*Text shown*
Hei,

Vuosien surffailun jälkeen olen havainnut että eri tavoin EU-kriittiset ryhmät/organisaatiot analysoivat tilannetta yllättävän samansuuntaisesti.

Yksi parhaita ja selkeimpiä analyyseissään on englantilainen Open Europe

Open Europe - independent think tank calling for radical reform of the EU http://www.openeurope.org.uk/events/
In order to widen the debate about the future of the EU, Open Europe will be organising events across Britain and Europe. To receive information about future events please sign up to receive our fortnightly bulletin.

Tällä kertaa lähetän Sinulle englantilaisen Open Europe –järjestön viimeisimmän

tilannekatsauksen maaliskuulta otsikolla ”EU-sääntely (lainsäädäntö): Paranemassa vai karkaamassa käsistä?

EU Regulation: Getting Better Or Out Of Control? - March 30 2009

Katsauksen sisältö on lyhyesti sanottuna seuraava (oma vapaa käännös):

EU:n säädösten määrä kasvaa muutamista (hyvistäkin) korjausyrityksistä huolimatta tasaisen vauhdikkaasti vuodesta toiseen. Samaa tahtia nousevat niiden aiheuttamat kustannukset sekä jäsenvaltioille että niiden yrityksille (Englannissa näistä on tehty laskelmia). Olennaisin kysymys on siis, ei pelkästään säädösten määrä sinällään, vaan niiden aiheuttamat kustannukset. Raportti osoittaa siis että on kasoittain sääntöjä, ne ovat monimutkaisia ja aiheuttavat kustannuksia.

Komissio on jatkuva ongelma, mutta ehkä vielä suurempi ongelma on tällä hetkellä parlamentti (- teksti ei tarkemmin kerro miksi, mutta voin palata asiaan omin tiedoin toisessa yhteydessä). Tekstissä komission edustaja vetoaa subsidiariteettiin (eli että asioista päätettäisiin lähellä, eli jäsenvaltioissa aina kun vain voidaan), kun taas muu teksti juuri osoittaa että sellaista yhä vähemmän on olemassa!

*Data lines*
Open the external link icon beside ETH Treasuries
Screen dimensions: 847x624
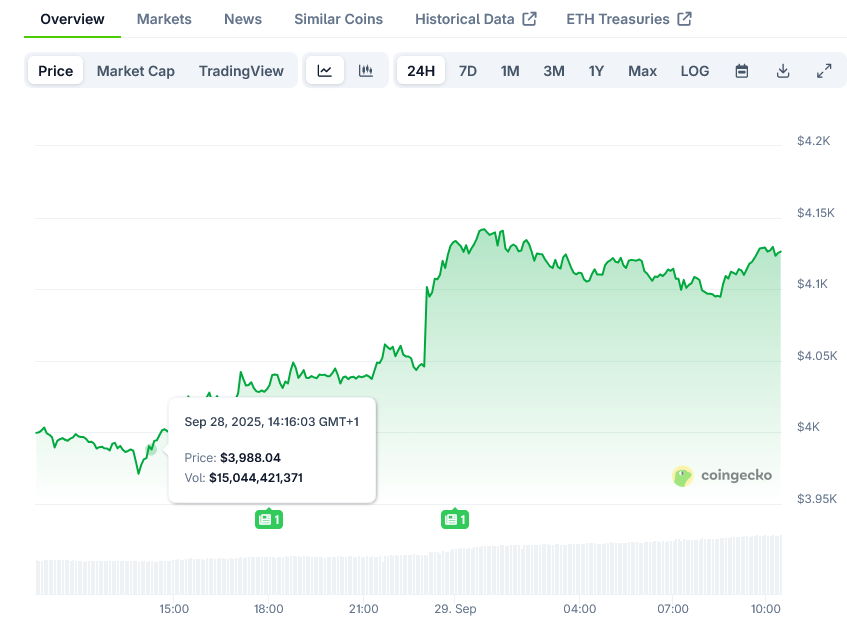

*Set problem 1*
In the message about EU regulation, what date is given for the Open Europe report "EU Regulation: Getting Better Or Out Of Control?"
*Set problem 2*
Write out the passage of the message about EU regulation word for word, beginning at the words "Open Europe - independent" and stopping after the words "our fortnightly bulletin.".

*Correct result 1*
March 30, 2009

*Correct result 2*
Open Europe - independent think tank calling for radical reform of the EU http://www.openeurope.org.uk/events/
In order to widen the debate about the future of the EU, Open Europe will be organising events across Britain and Europe. To receive information about future events please sign up to receive our fortnightly bulletin.